Assigned task: Nothing but an exact copy of the records is expected here.

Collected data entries
= Beginning of Section =
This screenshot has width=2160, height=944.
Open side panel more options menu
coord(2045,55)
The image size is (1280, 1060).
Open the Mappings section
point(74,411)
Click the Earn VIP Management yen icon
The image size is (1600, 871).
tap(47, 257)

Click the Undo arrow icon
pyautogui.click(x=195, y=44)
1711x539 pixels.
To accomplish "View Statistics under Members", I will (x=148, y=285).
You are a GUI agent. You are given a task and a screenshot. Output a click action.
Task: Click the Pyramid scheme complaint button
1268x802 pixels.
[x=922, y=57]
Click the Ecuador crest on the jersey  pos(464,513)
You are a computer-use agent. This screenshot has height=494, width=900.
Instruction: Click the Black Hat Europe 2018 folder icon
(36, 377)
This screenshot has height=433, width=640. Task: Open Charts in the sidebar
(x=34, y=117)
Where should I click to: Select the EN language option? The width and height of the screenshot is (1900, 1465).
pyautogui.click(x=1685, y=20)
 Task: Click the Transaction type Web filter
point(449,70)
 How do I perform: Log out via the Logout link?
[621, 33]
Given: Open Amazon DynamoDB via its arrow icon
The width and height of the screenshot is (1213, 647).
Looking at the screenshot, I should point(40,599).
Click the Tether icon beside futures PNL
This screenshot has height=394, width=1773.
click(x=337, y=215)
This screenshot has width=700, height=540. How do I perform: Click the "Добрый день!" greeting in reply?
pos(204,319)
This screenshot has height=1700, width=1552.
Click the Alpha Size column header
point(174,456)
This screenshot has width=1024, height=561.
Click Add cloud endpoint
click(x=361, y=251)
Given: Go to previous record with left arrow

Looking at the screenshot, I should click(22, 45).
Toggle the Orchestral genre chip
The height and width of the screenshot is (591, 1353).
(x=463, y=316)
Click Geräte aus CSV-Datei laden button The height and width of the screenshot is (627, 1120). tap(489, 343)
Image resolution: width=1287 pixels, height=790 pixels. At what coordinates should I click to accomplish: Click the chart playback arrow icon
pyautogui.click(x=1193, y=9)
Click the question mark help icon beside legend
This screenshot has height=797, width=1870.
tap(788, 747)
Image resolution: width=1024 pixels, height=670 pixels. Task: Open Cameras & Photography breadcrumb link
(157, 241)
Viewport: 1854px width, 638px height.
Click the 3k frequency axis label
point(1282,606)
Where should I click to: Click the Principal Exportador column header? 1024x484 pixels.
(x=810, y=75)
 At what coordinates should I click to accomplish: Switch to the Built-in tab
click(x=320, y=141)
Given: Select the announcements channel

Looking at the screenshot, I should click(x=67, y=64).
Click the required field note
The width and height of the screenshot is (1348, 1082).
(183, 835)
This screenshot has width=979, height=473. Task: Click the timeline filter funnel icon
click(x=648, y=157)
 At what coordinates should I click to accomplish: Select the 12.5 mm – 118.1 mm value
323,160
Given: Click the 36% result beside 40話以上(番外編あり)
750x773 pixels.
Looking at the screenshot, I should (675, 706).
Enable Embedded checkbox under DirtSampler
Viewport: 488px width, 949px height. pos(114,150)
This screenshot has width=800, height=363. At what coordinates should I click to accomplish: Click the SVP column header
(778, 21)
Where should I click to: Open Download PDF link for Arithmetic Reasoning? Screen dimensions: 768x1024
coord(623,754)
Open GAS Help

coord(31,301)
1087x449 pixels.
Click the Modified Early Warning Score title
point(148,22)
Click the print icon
= End of Section =
Answer to this task:
This screenshot has width=2160, height=944.
Open side panel more options menu
coord(2045,55)
The image size is (1280, 1060).
Open the Mappings section
point(74,411)
Click the Earn VIP Management yen icon
The image size is (1600, 871).
tap(47, 257)

Click the Undo arrow icon
pyautogui.click(x=195, y=44)
1711x539 pixels.
To accomplish "View Statistics under Members", I will (x=148, y=285).
You are a GUI agent. You are given a task and a screenshot. Output a click action.
Task: Click the Pyramid scheme complaint button
1268x802 pixels.
[x=922, y=57]
Click the Ecuador crest on the jersey  pos(464,513)
You are a computer-use agent. This screenshot has height=494, width=900.
Instruction: Click the Black Hat Europe 2018 folder icon
(36, 377)
This screenshot has height=433, width=640. Task: Open Charts in the sidebar
(x=34, y=117)
Where should I click to: Select the EN language option? The width and height of the screenshot is (1900, 1465).
pyautogui.click(x=1685, y=20)
 Task: Click the Transaction type Web filter
point(449,70)
 How do I perform: Log out via the Logout link?
[621, 33]
Given: Open Amazon DynamoDB via its arrow icon
The width and height of the screenshot is (1213, 647).
Looking at the screenshot, I should point(40,599).
Click the Tether icon beside futures PNL
This screenshot has height=394, width=1773.
click(x=337, y=215)
This screenshot has width=700, height=540. How do I perform: Click the "Добрый день!" greeting in reply?
pos(204,319)
This screenshot has height=1700, width=1552.
Click the Alpha Size column header
point(174,456)
This screenshot has width=1024, height=561.
Click Add cloud endpoint
click(x=361, y=251)
Given: Go to previous record with left arrow

Looking at the screenshot, I should click(22, 45).
Toggle the Orchestral genre chip
The height and width of the screenshot is (591, 1353).
(x=463, y=316)
Click Geräte aus CSV-Datei laden button The height and width of the screenshot is (627, 1120). tap(489, 343)
Image resolution: width=1287 pixels, height=790 pixels. At what coordinates should I click to accomplish: Click the chart playback arrow icon
pyautogui.click(x=1193, y=9)
Click the question mark help icon beside legend
This screenshot has height=797, width=1870.
tap(788, 747)
Image resolution: width=1024 pixels, height=670 pixels. Task: Open Cameras & Photography breadcrumb link
(157, 241)
Viewport: 1854px width, 638px height.
Click the 3k frequency axis label
point(1282,606)
Where should I click to: Click the Principal Exportador column header? 1024x484 pixels.
(x=810, y=75)
 At what coordinates should I click to accomplish: Switch to the Built-in tab
click(x=320, y=141)
Given: Select the announcements channel

Looking at the screenshot, I should click(x=67, y=64).
Click the required field note
The width and height of the screenshot is (1348, 1082).
(183, 835)
This screenshot has width=979, height=473. Task: Click the timeline filter funnel icon
click(x=648, y=157)
 At what coordinates should I click to accomplish: Select the 12.5 mm – 118.1 mm value
323,160
Given: Click the 36% result beside 40話以上(番外編あり)
750x773 pixels.
Looking at the screenshot, I should (675, 706).
Enable Embedded checkbox under DirtSampler
Viewport: 488px width, 949px height. pos(114,150)
This screenshot has width=800, height=363. At what coordinates should I click to accomplish: Click the SVP column header
(778, 21)
Where should I click to: Open Download PDF link for Arithmetic Reasoning? Screen dimensions: 768x1024
coord(623,754)
Open GAS Help

coord(31,301)
1087x449 pixels.
Click the Modified Early Warning Score title
point(148,22)
Click the print icon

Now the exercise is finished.